Format the rows from the line containing "2025 (206, 650)" through the last row, inclusive, as a numbered list with blank lines omitted.

Interface element rows
Start

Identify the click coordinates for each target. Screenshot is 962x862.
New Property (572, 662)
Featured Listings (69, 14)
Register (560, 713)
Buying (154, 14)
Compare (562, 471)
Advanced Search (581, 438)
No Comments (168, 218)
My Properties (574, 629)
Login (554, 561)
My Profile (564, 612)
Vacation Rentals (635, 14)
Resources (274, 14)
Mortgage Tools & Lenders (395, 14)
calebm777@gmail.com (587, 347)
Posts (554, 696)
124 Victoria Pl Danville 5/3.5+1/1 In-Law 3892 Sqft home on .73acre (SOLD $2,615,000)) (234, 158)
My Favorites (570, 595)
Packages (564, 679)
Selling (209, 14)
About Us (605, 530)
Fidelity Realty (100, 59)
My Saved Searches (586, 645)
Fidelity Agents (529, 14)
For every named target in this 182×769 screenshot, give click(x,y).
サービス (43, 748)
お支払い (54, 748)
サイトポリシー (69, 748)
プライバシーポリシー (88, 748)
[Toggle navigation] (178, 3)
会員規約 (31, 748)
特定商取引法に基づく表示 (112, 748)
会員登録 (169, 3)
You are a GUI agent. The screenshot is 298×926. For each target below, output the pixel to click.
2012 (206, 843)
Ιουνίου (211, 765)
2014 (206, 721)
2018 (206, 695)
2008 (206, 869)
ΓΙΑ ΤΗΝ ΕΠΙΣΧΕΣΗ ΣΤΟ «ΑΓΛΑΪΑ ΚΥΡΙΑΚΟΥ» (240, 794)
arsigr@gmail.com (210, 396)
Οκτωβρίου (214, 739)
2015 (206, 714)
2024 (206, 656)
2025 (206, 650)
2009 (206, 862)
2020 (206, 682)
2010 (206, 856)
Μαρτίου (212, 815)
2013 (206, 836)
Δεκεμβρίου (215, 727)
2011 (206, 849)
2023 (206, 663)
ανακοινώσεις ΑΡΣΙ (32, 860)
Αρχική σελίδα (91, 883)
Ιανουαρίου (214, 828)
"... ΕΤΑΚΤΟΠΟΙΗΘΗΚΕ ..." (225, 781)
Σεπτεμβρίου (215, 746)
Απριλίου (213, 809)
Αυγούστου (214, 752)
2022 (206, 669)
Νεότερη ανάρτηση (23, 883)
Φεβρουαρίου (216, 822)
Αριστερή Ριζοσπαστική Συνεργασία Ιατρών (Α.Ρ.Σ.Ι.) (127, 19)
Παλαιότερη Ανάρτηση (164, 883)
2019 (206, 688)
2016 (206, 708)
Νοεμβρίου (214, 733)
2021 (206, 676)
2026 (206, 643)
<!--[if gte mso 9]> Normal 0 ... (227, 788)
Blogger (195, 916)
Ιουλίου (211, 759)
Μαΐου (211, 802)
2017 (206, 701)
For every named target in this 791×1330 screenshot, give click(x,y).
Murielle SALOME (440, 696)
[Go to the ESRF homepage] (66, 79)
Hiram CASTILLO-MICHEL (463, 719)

End

The result ::
1. 2025 (206, 650)
2. 2009 (206, 862)
3. 2020 (206, 682)
4. 2010 (206, 856)
5. Μαρτίου (212, 815)
6. 2013 (206, 836)
7. Δεκεμβρίου (215, 727)
8. 2011 (206, 849)
9. 2023 (206, 663)
10. ανακοινώσεις ΑΡΣΙ (32, 860)
11. Αρχική σελίδα (91, 883)
12. Ιανουαρίου (214, 828)
13. "... ΕΤΑΚΤΟΠΟΙΗΘΗΚΕ ..." (225, 781)
14. Σεπτεμβρίου (215, 746)
15. Απριλίου (213, 809)
16. Αυγούστου (214, 752)
17. 2022 (206, 669)
18. Νεότερη ανάρτηση (23, 883)
19. Φεβρουαρίου (216, 822)
20. Αριστερή Ριζοσπαστική Συνεργασία Ιατρών (Α.Ρ.Σ.Ι.) (127, 19)
21. Παλαιότερη Ανάρτηση (164, 883)
22. 2019 (206, 688)
23. 2016 (206, 708)
24. Νοεμβρίου (214, 733)
25. 2021 (206, 676)
26. 2026 (206, 643)
27. <!--[if gte mso 9]> Normal 0 ... (227, 788)
28. Blogger (195, 916)
29. Ιουλίου (211, 759)
30. Μαΐου (211, 802)
31. 2017 (206, 701)
32. For every named target in this 791×1330 screenshot, give click(x,y).
33. Murielle SALOME (440, 696)
34. [Go to the ESRF homepage] (66, 79)
35. Hiram CASTILLO-MICHEL (463, 719)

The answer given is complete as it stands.